Вернувшись домой из замка Дю Клу и желая отогнать искушение, принялся за работу над новым, почти уже конченным, образом: Иоанн Предтеча Крылатый стоял в голубых небесах, на желтой песчаной, словно выжженной солнцем, горе, полукруглой, как бы на краю земного шара, окруженной темно-синим, почти черным, океаном. Он имел две головы – одну, живую – на плечах, другую, мертвую – в сосуде, который держал в руке своей, как бы в знак того, что человек, только умертвив в себе все человеческое, достигает окрыления сверхчеловеческого; лик был странен и страшен, взор широкооткрытых глаз похож на взор орла, вперенный в солнце; верблюжья мохнатая риза напоминала перья птицы; борода и волосы развевались, как бы от сильного ветра в полете; едва покрытые кожей кости тонких, исхудалых рук и ног, непомерно длинных, как у журавля, казались сверхъестественно легкими, точно полыми внутри, как хрящи и кости пернатых; за плечами висели два исполинские крыла, распростертые в лазурном небе, над желтою землей и черным океаном, снаружи белые, как снег, внутри багряно-золотистые, как пламя, подобные крыльям огромного лебедя.
Евтихию предстояло кончить позолоту на внутренней стороне крыльев.
Взяв несколько тонких, как бумага, листков червонного золота, он смял их в ладони и растер пальцем в раковине со свежею камедью; налил сверху воды, теплой, «в стутерп руки», и, как пало золото на дно, и вода устоялась, воду слил и острой хорьковою кисточкой начал писать перья в крыльях Предтечи золотыми черточками, тщательно, перышко к перышку, и в каждой бородке пера, усик к усику; закрепляя золото яичным белком, гладил его заячьей лапкою, вылащивал медвежьим зубом. Крылья становились все живее, все лучезарнее.
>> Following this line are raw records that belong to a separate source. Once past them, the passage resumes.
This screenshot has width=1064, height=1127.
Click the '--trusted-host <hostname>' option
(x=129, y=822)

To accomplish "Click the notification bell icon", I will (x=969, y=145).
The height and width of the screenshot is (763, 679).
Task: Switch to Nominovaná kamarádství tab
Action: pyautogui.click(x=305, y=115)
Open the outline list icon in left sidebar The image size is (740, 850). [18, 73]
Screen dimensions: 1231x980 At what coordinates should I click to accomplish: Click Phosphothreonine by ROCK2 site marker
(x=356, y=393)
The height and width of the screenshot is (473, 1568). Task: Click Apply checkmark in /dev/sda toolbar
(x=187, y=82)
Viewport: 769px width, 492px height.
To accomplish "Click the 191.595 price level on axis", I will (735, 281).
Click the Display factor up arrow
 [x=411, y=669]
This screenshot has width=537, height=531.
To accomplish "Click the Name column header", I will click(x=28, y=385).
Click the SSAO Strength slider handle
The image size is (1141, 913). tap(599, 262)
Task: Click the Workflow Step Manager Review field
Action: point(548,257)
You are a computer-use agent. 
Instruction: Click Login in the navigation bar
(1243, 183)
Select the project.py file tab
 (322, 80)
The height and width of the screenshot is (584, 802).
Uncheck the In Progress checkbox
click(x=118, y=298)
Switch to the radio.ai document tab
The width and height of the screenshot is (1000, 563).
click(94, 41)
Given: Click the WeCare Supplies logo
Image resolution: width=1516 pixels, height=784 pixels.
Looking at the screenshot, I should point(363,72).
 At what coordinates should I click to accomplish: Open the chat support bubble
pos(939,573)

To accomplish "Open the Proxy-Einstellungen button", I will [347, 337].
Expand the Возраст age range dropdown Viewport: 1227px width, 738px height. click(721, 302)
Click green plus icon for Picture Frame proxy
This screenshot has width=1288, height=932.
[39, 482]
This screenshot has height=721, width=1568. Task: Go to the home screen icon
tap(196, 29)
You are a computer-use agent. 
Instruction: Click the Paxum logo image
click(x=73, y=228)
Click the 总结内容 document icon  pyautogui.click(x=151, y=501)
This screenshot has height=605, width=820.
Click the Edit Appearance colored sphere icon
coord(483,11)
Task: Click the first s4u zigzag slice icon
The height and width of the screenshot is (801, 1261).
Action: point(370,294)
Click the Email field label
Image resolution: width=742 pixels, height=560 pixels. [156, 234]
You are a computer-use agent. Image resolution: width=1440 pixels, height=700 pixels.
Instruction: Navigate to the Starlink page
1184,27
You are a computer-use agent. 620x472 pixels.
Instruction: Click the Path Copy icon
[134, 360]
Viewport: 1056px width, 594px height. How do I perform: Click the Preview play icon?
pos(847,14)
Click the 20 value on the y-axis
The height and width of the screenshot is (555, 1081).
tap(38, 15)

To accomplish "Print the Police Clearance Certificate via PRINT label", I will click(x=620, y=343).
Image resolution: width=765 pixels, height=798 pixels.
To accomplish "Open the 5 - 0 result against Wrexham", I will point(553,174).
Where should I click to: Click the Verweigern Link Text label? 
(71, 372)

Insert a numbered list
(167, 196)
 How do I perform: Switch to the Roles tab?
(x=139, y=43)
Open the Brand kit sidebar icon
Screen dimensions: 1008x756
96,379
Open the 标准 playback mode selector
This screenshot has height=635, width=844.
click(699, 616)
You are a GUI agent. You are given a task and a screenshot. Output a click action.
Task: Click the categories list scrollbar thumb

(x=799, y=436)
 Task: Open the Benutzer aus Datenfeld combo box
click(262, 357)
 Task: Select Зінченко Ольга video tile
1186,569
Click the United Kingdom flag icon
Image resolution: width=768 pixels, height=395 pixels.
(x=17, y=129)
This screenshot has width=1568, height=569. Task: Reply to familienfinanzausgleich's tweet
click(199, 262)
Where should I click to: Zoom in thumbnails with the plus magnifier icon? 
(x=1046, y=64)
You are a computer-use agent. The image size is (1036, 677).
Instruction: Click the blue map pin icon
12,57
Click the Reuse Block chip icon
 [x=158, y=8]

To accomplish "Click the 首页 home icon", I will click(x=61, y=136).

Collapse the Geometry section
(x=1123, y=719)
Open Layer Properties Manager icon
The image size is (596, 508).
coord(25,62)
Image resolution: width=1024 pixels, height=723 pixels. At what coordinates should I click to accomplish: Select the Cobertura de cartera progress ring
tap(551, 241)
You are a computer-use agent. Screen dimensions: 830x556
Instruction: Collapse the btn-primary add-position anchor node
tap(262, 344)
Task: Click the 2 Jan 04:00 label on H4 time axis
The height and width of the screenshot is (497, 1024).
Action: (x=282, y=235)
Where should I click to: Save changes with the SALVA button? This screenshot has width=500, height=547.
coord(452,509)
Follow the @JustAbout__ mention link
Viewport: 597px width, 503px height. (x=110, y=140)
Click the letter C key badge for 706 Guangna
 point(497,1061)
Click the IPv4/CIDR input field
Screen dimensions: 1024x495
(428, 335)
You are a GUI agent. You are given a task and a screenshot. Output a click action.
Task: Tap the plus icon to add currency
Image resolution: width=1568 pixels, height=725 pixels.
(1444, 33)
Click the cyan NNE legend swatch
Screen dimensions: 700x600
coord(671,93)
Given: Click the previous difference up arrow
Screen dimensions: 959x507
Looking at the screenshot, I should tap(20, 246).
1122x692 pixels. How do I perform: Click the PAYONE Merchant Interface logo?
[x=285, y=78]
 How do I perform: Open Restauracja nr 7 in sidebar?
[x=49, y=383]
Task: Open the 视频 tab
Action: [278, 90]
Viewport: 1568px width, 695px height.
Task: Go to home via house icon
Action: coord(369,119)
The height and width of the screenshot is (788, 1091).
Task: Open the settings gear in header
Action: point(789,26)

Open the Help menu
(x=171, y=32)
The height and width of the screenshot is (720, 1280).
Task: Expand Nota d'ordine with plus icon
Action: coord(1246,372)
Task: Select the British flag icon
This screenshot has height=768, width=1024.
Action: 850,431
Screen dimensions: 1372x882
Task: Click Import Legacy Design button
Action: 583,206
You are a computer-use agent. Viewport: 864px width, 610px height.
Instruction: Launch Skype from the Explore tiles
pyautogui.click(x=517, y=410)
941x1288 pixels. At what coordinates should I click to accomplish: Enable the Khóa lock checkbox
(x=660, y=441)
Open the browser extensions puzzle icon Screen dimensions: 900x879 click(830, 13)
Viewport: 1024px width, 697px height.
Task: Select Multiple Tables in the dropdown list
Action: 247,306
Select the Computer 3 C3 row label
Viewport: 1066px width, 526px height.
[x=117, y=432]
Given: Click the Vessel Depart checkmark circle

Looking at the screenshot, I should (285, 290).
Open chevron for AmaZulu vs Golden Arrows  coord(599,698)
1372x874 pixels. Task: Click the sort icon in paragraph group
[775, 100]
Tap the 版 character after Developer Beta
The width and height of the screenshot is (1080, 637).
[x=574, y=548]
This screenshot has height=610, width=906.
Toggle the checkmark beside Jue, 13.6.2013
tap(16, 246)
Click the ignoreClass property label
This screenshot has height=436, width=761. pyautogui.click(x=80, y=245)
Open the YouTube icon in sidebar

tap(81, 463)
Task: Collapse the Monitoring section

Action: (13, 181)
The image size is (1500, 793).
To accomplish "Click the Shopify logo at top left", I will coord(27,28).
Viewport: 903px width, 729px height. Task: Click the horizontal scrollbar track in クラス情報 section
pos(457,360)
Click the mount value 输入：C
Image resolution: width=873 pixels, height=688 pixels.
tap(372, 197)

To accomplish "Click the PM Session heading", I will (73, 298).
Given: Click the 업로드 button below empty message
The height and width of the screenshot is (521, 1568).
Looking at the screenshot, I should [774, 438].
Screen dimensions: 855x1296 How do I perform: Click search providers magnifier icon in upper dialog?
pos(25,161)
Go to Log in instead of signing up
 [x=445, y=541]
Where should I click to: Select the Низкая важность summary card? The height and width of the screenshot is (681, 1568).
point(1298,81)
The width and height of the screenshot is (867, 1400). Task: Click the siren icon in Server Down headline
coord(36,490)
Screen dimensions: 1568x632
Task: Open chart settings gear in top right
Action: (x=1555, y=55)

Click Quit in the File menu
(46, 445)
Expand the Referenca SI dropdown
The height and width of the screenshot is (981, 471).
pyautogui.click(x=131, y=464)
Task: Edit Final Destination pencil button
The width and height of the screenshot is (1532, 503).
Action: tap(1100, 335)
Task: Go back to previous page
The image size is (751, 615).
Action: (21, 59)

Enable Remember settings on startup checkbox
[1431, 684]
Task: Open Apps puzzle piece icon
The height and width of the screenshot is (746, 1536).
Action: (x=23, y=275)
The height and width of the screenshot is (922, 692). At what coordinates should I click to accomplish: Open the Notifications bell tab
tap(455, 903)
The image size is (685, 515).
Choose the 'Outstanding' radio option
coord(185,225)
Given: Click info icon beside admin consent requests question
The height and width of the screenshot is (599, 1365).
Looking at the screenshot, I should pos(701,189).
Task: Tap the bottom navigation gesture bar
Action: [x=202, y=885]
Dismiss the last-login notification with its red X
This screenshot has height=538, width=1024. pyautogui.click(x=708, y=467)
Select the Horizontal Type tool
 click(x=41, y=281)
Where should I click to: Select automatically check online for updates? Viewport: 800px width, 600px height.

Но работа не дала ему обычного забвения: крылья Предтечи напоминали то крылья механика Дедала, то крыло летательной машины Леонардо. И лик таинственного Отрока-Девы, лик Бескрылого вставал перед ним, заслоняя Крылатого, манил и пугал, преследуя, как наваждение.
На сердце Евтихия было тяжело и смутно. Кисть выпала из рук его. Почувствовал, что больше не в силах работать, вышел из дома и долго бродил сначала по улицам города, потом по берегу пустынной Луары.
Солнце зашло. Бледно-зеленое небо с вечернею звездою отражалось в зеркальной глади реки. А с другой стороны двигалась туча. Зарницы трепетали в ней, как судорожно бьющиеся исполинские огненные крылья. Было душно тихо. И в этой тишине сердце Евтихия сжималось все томительнее, все тревожнее.
Снова вернулся домой, зажег лампаду пред иконою Углицкой Божией Матери; справляя келейное правило, прочел каноны, икосы и кондаки; постлал на узкий деревянный ящик, служивший ему постелью, дорожный войлок, разделся и лег – но тщетно старался уснуть.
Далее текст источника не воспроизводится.